Intel is fed up with Microsoft. Microsoft has no innovation that drives what Intel must have, which is a use for more processing power. And when they did have one with the Xbox, they went elsewhere.

So Intel buys Apple and works with their OEMs to get products out in the market.

Cringely has a radical vision of the Apple/Intel deal involving cheap commodity Macs...

Bob and I (not suprisingly) are in the same zipcode, but I've noticed that his predictions have become more and more fantastical lately. Perhaps he's in need of readership bumps? He's starting to sound like Dvorak.

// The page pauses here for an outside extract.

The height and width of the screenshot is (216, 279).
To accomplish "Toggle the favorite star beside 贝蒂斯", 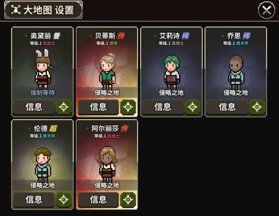I will (x=90, y=36).
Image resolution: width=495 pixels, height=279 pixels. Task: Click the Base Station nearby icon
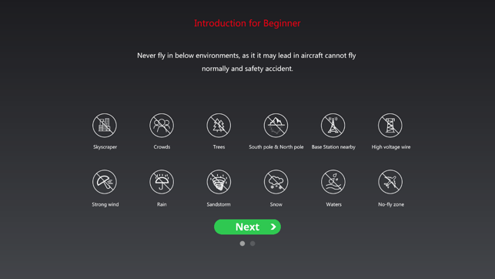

In any case, IMHO, I think he's close. I do agree that Intel's interest in this is partly driven from Microsoft's abusive behavior in the relationship. Picking the Cell for Xbox 360 had to have hurt. Intel's roadmap is clearly in generating growth with products that are not necessary PC CPU's (witness Centrino, WiMax, etc). Like I said in a previous thread, there's GOT to be a soap opera behind all of this with plenty of bungled moves and hidden agendas. I look forward to the book/movie.

From my perspective, I can see Steve thinking that he's finally figured out a strategy to stick it to Gates. Steve's got the best OS in the industry right now (again). Steve's got himself positioned as a prime beneficiary of digital content moving into the 21st century (as hardware, software, and service vendor to boot!). Steve's got himself positioned to enter the consumer electronics industry in a major way (the only industry that's bigger than the business PC industry). Steve makes the best laptops in the world, and certainly the sexiest computers, if not the best (mainly just due to cost and marketing muscle from Dell et all does he not get to claim 'best'). All he needs to vaunt Apple back into a dominant position is chipsets which allow him to extend all of those positions. Clearly IBM wasn't seeing the light and he is taking advantage of Intel's displeasure with Microsoft.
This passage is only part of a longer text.